→ **WHAT THIS TASK INVOLVES**: The data that follows is to be given again, exactly as written.

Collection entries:
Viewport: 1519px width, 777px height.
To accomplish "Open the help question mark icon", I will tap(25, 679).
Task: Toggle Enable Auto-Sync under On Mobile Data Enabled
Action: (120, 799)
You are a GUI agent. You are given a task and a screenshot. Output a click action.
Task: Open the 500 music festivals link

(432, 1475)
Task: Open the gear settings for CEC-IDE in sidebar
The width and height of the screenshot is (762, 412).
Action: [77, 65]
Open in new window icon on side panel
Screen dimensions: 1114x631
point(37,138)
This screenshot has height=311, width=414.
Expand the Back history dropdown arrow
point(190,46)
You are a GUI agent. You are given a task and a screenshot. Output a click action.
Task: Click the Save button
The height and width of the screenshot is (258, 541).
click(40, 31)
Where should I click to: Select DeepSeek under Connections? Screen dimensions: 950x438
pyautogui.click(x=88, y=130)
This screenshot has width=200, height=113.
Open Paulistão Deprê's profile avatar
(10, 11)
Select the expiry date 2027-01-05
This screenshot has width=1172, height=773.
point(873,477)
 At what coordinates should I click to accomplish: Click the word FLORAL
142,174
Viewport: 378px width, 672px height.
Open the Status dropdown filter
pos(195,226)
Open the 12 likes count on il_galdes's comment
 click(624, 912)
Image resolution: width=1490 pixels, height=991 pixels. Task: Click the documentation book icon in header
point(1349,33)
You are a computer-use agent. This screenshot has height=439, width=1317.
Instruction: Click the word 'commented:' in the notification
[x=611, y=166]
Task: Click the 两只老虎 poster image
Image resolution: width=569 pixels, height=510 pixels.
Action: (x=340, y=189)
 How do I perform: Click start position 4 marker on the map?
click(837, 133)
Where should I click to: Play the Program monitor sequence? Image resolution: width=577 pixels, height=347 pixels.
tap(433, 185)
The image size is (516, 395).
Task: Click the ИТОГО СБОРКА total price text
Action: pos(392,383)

→ **SOLUTION FOR THIS PROBLEM**:
Viewport: 1519px width, 777px height.
To accomplish "Open the help question mark icon", I will tap(25, 679).
Task: Toggle Enable Auto-Sync under On Mobile Data Enabled
Action: (120, 799)
You are a GUI agent. You are given a task and a screenshot. Output a click action.
Task: Open the 500 music festivals link

(432, 1475)
Task: Open the gear settings for CEC-IDE in sidebar
The width and height of the screenshot is (762, 412).
Action: [77, 65]
Open in new window icon on side panel
Screen dimensions: 1114x631
point(37,138)
This screenshot has height=311, width=414.
Expand the Back history dropdown arrow
point(190,46)
You are a GUI agent. You are given a task and a screenshot. Output a click action.
Task: Click the Save button
The height and width of the screenshot is (258, 541).
click(40, 31)
Where should I click to: Select DeepSeek under Connections? Screen dimensions: 950x438
pyautogui.click(x=88, y=130)
This screenshot has width=200, height=113.
Open Paulistão Deprê's profile avatar
(10, 11)
Select the expiry date 2027-01-05
This screenshot has width=1172, height=773.
point(873,477)
 At what coordinates should I click to accomplish: Click the word FLORAL
142,174
Viewport: 378px width, 672px height.
Open the Status dropdown filter
pos(195,226)
Open the 12 likes count on il_galdes's comment
 click(624, 912)
Image resolution: width=1490 pixels, height=991 pixels. Task: Click the documentation book icon in header
point(1349,33)
You are a computer-use agent. This screenshot has height=439, width=1317.
Instruction: Click the word 'commented:' in the notification
[x=611, y=166]
Task: Click the 两只老虎 poster image
Image resolution: width=569 pixels, height=510 pixels.
Action: (x=340, y=189)
 How do I perform: Click start position 4 marker on the map?
click(837, 133)
Where should I click to: Play the Program monitor sequence? Image resolution: width=577 pixels, height=347 pixels.
tap(433, 185)
The image size is (516, 395).
Task: Click the ИТОГО СБОРКА total price text
Action: pos(392,383)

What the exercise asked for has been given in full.